**RECORDS**
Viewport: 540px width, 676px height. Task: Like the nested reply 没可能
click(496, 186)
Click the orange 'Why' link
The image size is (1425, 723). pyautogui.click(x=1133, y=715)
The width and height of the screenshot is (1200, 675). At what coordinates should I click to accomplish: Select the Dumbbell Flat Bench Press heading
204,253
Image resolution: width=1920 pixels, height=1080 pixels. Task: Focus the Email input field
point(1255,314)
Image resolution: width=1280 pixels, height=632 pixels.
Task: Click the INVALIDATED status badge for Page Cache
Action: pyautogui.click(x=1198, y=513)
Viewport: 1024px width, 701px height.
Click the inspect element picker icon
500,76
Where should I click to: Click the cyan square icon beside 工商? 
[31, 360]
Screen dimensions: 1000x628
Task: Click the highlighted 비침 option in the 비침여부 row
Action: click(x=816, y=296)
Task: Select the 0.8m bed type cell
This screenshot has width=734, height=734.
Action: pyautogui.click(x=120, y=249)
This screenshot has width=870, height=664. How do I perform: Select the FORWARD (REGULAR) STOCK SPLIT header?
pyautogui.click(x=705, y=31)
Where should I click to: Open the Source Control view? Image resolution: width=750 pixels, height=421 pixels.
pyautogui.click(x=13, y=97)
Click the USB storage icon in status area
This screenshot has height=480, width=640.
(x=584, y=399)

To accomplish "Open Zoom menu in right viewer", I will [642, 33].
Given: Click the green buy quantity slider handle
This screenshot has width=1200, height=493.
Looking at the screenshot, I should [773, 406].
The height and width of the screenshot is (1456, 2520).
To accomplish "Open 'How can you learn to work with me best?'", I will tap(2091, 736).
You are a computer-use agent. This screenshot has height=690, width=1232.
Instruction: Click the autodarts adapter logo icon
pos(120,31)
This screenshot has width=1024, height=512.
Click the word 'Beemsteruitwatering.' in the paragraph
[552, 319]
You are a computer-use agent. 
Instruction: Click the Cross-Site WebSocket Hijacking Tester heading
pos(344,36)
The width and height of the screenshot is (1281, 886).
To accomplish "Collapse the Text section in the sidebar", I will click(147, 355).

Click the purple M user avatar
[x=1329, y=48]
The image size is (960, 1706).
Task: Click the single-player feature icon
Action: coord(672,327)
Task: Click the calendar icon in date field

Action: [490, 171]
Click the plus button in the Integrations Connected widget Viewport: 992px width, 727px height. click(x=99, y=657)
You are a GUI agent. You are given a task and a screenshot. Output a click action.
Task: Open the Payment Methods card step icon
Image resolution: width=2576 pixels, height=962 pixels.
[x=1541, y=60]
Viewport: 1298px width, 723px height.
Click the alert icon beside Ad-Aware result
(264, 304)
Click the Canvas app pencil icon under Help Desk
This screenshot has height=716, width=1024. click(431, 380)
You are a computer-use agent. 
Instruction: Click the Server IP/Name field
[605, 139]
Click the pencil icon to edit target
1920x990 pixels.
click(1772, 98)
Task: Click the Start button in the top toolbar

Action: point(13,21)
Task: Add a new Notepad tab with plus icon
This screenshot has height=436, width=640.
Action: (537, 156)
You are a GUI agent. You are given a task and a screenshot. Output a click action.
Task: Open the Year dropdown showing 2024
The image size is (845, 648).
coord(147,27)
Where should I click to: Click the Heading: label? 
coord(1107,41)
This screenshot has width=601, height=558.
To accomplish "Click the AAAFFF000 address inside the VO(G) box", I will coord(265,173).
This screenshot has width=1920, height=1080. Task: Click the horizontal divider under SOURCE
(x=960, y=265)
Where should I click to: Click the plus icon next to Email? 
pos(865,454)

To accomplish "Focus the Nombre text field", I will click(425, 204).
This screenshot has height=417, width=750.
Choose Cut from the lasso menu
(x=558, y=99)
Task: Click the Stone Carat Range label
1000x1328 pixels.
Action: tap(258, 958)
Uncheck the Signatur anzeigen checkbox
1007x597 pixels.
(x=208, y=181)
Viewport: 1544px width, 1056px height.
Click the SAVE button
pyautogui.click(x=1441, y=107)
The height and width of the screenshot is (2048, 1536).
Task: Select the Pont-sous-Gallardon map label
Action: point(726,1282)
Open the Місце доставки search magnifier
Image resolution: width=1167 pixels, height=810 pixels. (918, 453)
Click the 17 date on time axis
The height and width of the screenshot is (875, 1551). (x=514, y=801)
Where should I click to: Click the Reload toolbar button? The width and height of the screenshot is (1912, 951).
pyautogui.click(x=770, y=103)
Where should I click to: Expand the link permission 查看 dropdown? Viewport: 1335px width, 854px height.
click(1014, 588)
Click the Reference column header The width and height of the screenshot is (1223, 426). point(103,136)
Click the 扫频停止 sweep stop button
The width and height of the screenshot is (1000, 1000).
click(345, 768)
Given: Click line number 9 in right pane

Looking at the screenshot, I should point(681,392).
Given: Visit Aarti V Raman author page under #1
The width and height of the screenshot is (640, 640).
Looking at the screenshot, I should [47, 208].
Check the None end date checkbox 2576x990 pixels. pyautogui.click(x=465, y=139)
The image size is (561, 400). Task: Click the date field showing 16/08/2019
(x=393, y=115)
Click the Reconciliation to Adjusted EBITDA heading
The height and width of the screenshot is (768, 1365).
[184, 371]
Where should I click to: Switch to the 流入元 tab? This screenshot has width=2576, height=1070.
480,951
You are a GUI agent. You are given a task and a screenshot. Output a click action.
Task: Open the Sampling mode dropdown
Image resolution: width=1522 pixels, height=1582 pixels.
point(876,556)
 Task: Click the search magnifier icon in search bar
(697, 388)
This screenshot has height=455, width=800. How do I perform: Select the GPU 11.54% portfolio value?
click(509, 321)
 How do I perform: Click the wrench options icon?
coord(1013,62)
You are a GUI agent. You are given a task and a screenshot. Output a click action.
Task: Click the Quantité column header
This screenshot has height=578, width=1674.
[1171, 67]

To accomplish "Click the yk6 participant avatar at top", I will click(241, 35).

**WHAT IS BEING ASKED**
Can you write out the records verbatim, from the line containing "will [642, 33]." through the line containing "This screenshot has height=716, width=1024.", including both of those lines?

**COMPLETED TASK**
To accomplish "Open Zoom menu in right viewer", I will [642, 33].
Given: Click the green buy quantity slider handle
This screenshot has width=1200, height=493.
Looking at the screenshot, I should [773, 406].
The height and width of the screenshot is (1456, 2520).
To accomplish "Open 'How can you learn to work with me best?'", I will tap(2091, 736).
You are a computer-use agent. This screenshot has height=690, width=1232.
Instruction: Click the autodarts adapter logo icon
pos(120,31)
This screenshot has width=1024, height=512.
Click the word 'Beemsteruitwatering.' in the paragraph
[552, 319]
You are a computer-use agent. 
Instruction: Click the Cross-Site WebSocket Hijacking Tester heading
pos(344,36)
The width and height of the screenshot is (1281, 886).
To accomplish "Collapse the Text section in the sidebar", I will click(147, 355).

Click the purple M user avatar
[x=1329, y=48]
The image size is (960, 1706).
Task: Click the single-player feature icon
Action: coord(672,327)
Task: Click the calendar icon in date field

Action: [490, 171]
Click the plus button in the Integrations Connected widget Viewport: 992px width, 727px height. click(x=99, y=657)
You are a GUI agent. You are given a task and a screenshot. Output a click action.
Task: Open the Payment Methods card step icon
Image resolution: width=2576 pixels, height=962 pixels.
[x=1541, y=60]
Viewport: 1298px width, 723px height.
Click the alert icon beside Ad-Aware result
(264, 304)
Click the Canvas app pencil icon under Help Desk
This screenshot has height=716, width=1024. click(431, 380)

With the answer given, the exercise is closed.